Xeon E5 cpu work in low status
Ian Smith
smithi at nimnet.asn.au
Tue Nov 5 02:09:47 UTC 2013
On Mon, 4 Nov 2013, Adrian Chadd wrote:
> On 4 November 2013 14:24, Konstantin Belousov <kostikbel at gmail.com> wrote:
>
> > My Intel board DQ67OW starts with the fixed CPU speed, which is
> > configurable in BIOS. Unless OS starts managing the frequency with the
> > cpufreq and powerd, CPU is locked to the pre-configured speed. It was
> > not easy to understand why my single-user memory b/w benchmarks show
> > half of the expected throughput for the cache, until I found the setting
> > and found that Intel defaults to 1/2 of the marketing frequency.
> >
> > For my board, it is Performance->Processor Overrides->Maximum Non-Turbo
> > Ratio.
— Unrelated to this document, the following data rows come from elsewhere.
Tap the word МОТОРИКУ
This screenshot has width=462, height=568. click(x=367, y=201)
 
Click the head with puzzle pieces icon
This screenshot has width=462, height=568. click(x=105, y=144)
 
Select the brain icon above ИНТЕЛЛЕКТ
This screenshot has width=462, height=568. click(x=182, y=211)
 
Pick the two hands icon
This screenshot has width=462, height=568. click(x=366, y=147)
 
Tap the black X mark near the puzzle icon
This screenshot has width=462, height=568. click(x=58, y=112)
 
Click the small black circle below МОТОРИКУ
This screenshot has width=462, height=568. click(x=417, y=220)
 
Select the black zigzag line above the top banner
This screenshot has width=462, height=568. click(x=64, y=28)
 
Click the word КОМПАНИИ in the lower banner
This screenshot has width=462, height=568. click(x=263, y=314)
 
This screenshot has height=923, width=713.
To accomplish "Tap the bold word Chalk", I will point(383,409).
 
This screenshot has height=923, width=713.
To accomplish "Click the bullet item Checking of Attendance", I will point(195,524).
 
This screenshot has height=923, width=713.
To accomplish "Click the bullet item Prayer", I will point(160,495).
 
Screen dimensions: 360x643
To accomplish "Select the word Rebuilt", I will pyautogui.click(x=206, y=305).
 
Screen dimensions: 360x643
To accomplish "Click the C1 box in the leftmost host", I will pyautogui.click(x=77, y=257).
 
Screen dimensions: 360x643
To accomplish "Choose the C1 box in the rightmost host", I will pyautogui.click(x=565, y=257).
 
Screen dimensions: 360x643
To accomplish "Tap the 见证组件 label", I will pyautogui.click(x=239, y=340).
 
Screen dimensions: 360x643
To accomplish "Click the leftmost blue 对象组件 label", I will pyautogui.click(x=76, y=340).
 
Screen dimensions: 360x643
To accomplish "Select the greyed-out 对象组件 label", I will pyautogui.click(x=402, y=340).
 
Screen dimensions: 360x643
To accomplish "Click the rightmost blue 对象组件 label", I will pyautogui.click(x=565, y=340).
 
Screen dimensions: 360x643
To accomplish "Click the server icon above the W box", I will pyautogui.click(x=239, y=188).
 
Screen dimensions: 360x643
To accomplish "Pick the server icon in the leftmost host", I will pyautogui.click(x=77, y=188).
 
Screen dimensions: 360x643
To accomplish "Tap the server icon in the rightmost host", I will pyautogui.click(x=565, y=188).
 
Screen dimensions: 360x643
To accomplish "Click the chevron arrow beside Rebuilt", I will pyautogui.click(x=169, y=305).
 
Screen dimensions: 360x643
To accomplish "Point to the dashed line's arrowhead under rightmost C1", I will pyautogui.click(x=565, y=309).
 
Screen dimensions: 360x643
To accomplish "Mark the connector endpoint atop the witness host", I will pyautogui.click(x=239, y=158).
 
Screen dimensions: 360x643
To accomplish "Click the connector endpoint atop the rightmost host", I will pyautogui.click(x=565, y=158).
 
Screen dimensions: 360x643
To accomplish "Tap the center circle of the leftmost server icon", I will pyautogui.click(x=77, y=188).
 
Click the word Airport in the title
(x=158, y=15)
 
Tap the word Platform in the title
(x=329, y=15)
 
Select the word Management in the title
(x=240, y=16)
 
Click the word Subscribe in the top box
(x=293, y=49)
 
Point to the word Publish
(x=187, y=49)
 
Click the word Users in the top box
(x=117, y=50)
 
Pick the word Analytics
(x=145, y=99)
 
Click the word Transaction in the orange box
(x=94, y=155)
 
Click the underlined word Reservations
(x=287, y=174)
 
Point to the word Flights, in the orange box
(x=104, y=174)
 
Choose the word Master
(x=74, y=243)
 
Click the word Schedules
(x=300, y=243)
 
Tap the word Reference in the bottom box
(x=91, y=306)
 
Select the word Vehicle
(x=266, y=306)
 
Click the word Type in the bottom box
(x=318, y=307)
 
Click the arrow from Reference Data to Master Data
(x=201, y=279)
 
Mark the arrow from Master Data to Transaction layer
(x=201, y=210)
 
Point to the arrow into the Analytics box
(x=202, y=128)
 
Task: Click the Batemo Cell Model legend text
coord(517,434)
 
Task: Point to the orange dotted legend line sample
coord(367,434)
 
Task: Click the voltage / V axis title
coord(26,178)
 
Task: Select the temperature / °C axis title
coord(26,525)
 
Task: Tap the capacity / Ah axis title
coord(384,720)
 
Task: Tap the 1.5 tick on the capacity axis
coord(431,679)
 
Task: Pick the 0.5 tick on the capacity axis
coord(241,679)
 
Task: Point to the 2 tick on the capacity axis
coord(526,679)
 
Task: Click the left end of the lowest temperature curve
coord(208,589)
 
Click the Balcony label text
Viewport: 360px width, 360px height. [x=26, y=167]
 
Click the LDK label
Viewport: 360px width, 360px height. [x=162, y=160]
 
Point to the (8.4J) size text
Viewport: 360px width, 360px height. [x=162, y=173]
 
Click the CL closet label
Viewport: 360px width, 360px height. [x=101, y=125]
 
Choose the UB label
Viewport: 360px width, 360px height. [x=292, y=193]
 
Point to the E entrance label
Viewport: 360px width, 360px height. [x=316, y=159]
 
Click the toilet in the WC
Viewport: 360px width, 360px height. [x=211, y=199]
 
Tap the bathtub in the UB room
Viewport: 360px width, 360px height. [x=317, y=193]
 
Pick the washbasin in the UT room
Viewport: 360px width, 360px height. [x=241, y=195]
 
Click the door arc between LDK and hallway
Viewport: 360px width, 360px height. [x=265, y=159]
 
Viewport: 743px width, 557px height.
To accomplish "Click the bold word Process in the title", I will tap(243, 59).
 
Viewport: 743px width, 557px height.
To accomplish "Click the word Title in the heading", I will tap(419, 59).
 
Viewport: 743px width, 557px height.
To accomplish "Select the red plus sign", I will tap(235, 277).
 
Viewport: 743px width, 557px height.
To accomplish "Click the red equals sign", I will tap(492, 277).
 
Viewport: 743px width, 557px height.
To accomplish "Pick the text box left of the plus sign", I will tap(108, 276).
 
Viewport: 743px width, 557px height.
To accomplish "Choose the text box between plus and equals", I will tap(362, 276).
It was set to 17, normal CPU mode is 34, turbo is 38 max.
>
> Does powerd throttle each individual core like this? I don't have
> anything laptop-y that's recent enough for that to matter.
Unless something's changed recently I've missed, no. My 9 box is still
broken, so ref to 8.2 sources .. start with /sys/kern/kern_cpu.c,
cpufreq(4) and results of find /sys/ -name "*freq*". Nate Lawson
commented way back:
/*
* Only initialize one set of sysctls for all CPUs. In the future,
* if multiple CPUs can have different settings, we can move these
* sysctls to be under every CPU instead of just the first one.
*/
I recall that some CPUs had potential for individual settings (voltage,
freq) but some only per-package rather than per-core, and then there's
the thermal control settings as well. I believe Kevin's right, p4tcc
and acpi_throttle should be disabled by default, on most CPUs anyway,
and that at least is just a simple change to hints, as a start.
It's quite a deep rabbit warren, and most docs are only in the code - eg
still? no mans for most if not all of the absolute and relative cpufreq
drivers mentioned in cpufreq(4), as I recall - and of course the moving
targets with newer CPUs .. so have fun down there!